Franziska Huber

Life Sciences Regulatory

Dr Franziska Huber is an Associate in Fieldfisher´s Munich office and advises on all regulatory issues in the Life Science sector.

Our clients include national and international companies. Her particular focus is on advising pharmaceutical companies and manufacturers of medical devices on regulatory matters. She also provides support in the negotiation and drafting of various types of contracts in the Life Sciences sector.

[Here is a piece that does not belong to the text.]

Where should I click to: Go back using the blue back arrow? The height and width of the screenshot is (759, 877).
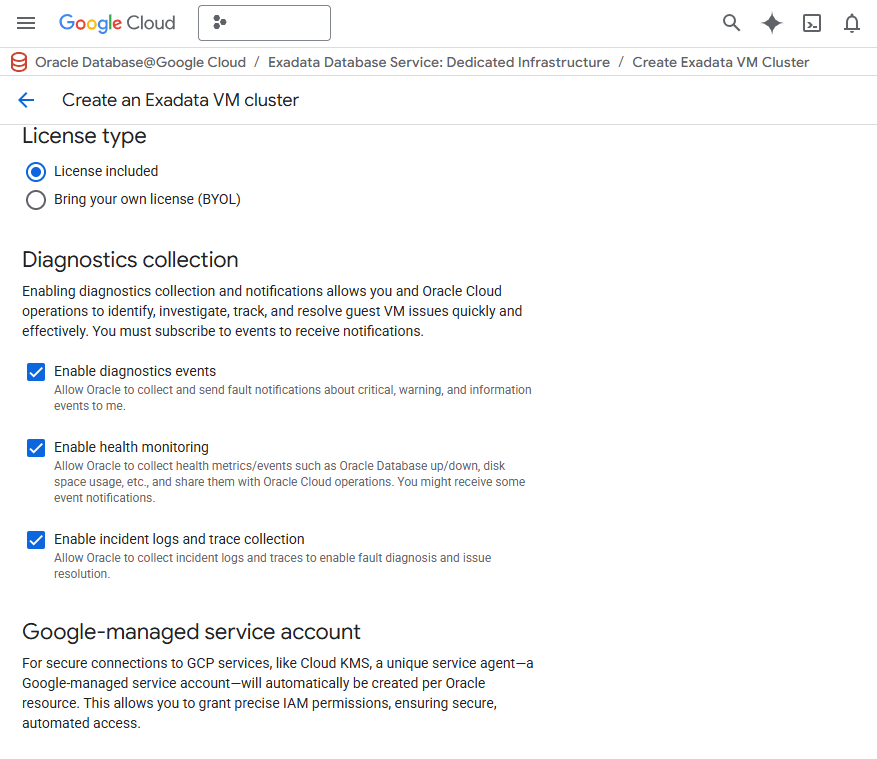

In addition, as part of the Life Science Regulatory Practice Group at Fieldfisher, she advises on market access, particularly with regard to reimbursement and pricing of medicinal products and medical devices in the inpatient and outpatient service sector of the SHI, including method assessment procedures before the G-BA as well as negotiations with statutory health insurance funds and the SHI-SV.

The regulatory advisory practice includes in particular the placing on the market of medicinal products and medical devices (conformity assessment procedures, marketing authorisation, distribution, GDP, contracts between actors in the supply chain), wholesale authorisations, compassionate use and single importation, clinical trials and good manufacturing practice.

She studied in Augsburg and worked there as the Managing Director of the Institute for Bio-, Health- and Medical Law at the University of Augsburg during her doctorate on a Medical Law topic.